While on the Haw River above the main lake, a friend and I watched a pair of immature bald eagles practicing the maneuver known as a death spiral. I managed to get one of the talon to talon grabs that the youngsters were practicing; when they get really good at this skill they lock both feet to both feet. This is a critical skill for a bald eagle to learn as it is part of the breeding behavior of a potential breeding pair of bald eagles. The upper bird is a 4-year-old and the lower bird is a 3-year-old.
A juvenile red-shouldered hawk was out hunting for breakfast just below the Jordan Lake Dam and on the Haw River.
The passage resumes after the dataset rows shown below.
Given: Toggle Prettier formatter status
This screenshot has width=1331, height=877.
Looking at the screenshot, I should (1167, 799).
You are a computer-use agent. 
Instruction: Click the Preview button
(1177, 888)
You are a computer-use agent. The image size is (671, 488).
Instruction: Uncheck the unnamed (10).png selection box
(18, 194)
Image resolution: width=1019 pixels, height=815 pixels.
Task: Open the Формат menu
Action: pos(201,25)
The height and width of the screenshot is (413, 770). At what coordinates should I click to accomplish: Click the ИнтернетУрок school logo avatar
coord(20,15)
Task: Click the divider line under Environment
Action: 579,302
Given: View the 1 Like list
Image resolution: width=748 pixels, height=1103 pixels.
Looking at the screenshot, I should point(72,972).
I followed a little of his hunt. Note his shoulders…they really are red!
From one end of Jordan Lake to the other, the ospreys are hauling in big bass.
Dad osprey was fishing in the Haw River, inside the riprap at the dam.
Into the flight path of the osprey a great blue heron appeared.
The osprey ignored the squawking heron and concentrated on the bass.
You can see that the raptor was struggling to get the whole fish above the water.
Dad osprey managed the lift and was up and away towards his nest. Whew!
As an equine veterinarian, I sometimes did still photography to help diagnose lameness problems.
But, Doc, why didn’t you use video since the problem was one of movement, you ask.
The bald eagle shown here, the wing beat captured in 2 cycles, is the reason for the stills …
I can see the stretch of the body and the pull of the wings on this healthy eagle.
In a video I would have to stop the movie, hoping to catch the moment of a problem.
With the stills I could more easily see the changes in a horse’s gait.
Or, if this eagle were in flight trouble, I could better see where in the cycle the problem occurred.